PLAYING
As in the automobile, for example, the tendency is to make everything automatic and relieve the human control of effort, we are moving fast in the direction of creating automatic devices in musical instruments. It is safe to predict that a variety of instruments for children will be more easily played than at present, and that even for the virtuoso a number of the factors which have been difficult to control will be simplified and mechanized. This will be particularly true in ensemble instruments where a single player may control a large number of instruments or where three or four players, of whom one is the conductor, may render the equivalent of an orchestral performance. Barring the limitations of the instrument it is significant that in such performance the conductor will have vastly superior control of the situation in that he is in direct manual control of all those factors which in the present orchestra he tries to control through the medium of the individuals and masses of players with the baton as a sort of whip.
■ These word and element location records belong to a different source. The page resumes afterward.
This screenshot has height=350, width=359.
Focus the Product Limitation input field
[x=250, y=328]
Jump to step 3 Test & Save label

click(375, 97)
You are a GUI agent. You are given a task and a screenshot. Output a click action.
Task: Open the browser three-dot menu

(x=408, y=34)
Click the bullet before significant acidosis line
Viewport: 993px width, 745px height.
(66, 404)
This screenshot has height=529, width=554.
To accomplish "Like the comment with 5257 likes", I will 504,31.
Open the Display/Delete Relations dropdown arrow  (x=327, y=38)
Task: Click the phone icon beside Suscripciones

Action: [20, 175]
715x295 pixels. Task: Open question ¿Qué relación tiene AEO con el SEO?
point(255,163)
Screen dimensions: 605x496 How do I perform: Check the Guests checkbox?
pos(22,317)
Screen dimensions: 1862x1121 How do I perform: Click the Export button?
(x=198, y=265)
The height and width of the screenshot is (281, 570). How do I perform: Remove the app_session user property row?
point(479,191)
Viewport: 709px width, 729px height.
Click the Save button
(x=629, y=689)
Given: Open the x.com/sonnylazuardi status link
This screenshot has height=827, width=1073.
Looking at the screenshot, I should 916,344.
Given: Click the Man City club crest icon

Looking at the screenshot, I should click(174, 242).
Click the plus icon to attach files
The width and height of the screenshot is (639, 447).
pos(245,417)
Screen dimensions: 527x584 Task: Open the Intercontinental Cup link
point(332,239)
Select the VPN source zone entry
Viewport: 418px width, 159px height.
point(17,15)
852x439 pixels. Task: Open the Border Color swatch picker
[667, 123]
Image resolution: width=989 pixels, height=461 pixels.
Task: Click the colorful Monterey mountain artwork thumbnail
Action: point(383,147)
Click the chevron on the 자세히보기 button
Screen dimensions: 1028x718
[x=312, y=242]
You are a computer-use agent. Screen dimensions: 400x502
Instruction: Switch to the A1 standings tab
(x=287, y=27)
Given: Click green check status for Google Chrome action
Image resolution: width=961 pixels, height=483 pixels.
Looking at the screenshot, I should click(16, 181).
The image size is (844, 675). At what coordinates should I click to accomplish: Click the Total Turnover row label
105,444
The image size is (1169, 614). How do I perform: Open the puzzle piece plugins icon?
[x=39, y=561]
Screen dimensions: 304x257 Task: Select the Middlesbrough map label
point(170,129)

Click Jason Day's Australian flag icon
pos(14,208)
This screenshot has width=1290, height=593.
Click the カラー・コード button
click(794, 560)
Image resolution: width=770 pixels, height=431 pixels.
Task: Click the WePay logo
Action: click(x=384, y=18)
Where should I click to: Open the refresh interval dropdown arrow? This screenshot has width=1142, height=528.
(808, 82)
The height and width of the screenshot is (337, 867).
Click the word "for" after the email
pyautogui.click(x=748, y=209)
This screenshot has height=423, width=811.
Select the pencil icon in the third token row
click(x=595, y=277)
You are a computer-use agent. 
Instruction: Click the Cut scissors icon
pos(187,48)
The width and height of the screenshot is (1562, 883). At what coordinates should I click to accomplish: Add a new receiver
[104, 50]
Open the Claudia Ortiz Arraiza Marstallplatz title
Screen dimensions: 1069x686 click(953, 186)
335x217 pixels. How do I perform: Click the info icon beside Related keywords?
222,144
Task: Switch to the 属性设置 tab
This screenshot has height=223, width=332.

In the new orchestra, he will sit at a panel with levers and buttons through which he will be able to control the interpretation he desires to make.
This conducting may be done with meticulous precision and apparently magical result through remote control, as was illustrated, even with the use of present instruments, when Stokowski sat at his panel in Washington, D. C. and controlled the performance of his orchestra in Philadelphia.
SPECIFICATIONS FOR INSTRUMENT CONSTRUCTION
The musical medium whether in art or nature has four, and only four, elements; namely, pitch, loudness, time, and timbre. These are four characteristics which may be expressed in terms of the sound wave, as frequency of waves, intensity of waves, duration of waves, and form of waves. The recognition of this fact vastly simplifies the mastery of tone production in musical instruments. Let us consider the factors which may be classified under these four heads.
Pitch. New devices for the control of pitch make possible very superior control of the pitch in pitch precision, flexibility, linearity, range, varieties of scale, and harmony. Instruments can be tuned to a higher degree of precision, retuned more quickly, and kept in tune longer by the new means of tone production. Therefore, intervals can be made more exact, the pitch can be sustained with precision, any pitch aspect can be described, desired effects can be specified, and artistic adjustments can be made for musical effect.
Any desired type of flexibility may be introduced, such as the gliding attack and release, periodic or progressive changes in a sustained tone, as in the vibrato, or rise and fall in tone required during the sounding of a single note. The glide, the portamento, and a variety of other pitch ornaments may be produced. Adjustments from any size of intervals for artistic effect, such as a quarter tone or enlarged or diminished intervals, may be produced. In short, the pitch inflection can be controlled either within a single note or a sequence of notes, and just intonation or tempered scales of various sorts may be produced. The possibility of combining individual notes in harmony is unlimited. The pitch range of the instruments can be carried to any height above the present gamut of instruments, even into the region of supersonics, which may possibly have physical effects on the feeling of well-being or ill-being of the musical organism.
Loudness. The range of loudness can be extended both in the direction of increased loudness and perfectly controlled softness. The loudness of tones throughout the entire range can be equalized. All forms of dynamic shading and fading and differential steps of loudness can be introduced for artistic effect. The dynamic linearity, as in the organ, can be sustained and the fading effect, which distinguishes the piano from the organ, can be adjusted to any degree. All present pedals as well as new pedals may be introduced.
Time. Through the precision made possible for various forms of automatic action in the instrument, all temporal aspects of tone can be enhanced by precision, controlled tapering at the beginning and end of the tone, various forms of synchronization, and the balancing of the roles of time and stress in rhythm may be achieved.
Timbre. The most significant new feature is, of course, the extension and control of richness in timbre and sonance, which constitute tone quality. The range of timbre changes may extend from a pure tone to the inclusion of even more partials than the ear can hear, possibly thirty or forty, with an infinite variety of harmonic forms of distribution between these extremes. Great innovations through inharmonic and aperiodic sounds are coming. It is now possible to maintain a uniform timbre which gives an element of dignity and stability to the tone in a sustained note. But since deviation from the regular is of far greater importance, flexibility[flexibility] of tone quality is even more desirable. This flexibility in timbre for the duration of the tone which determines tone quality, technically called sonance, may be provided for by various devices. For example, in the present "Novachord", the various forms and degrees of vibrato are at the command of the player and are based on scientific investigation leading to specification for this musical ornament. Given the mechanisms for harmonic structures and inharmonics, we need only the addition of rough noise of various kinds to make the tone realistic. The timbre available in the musical instrument will therefore run from the pure tone to the roughest noise.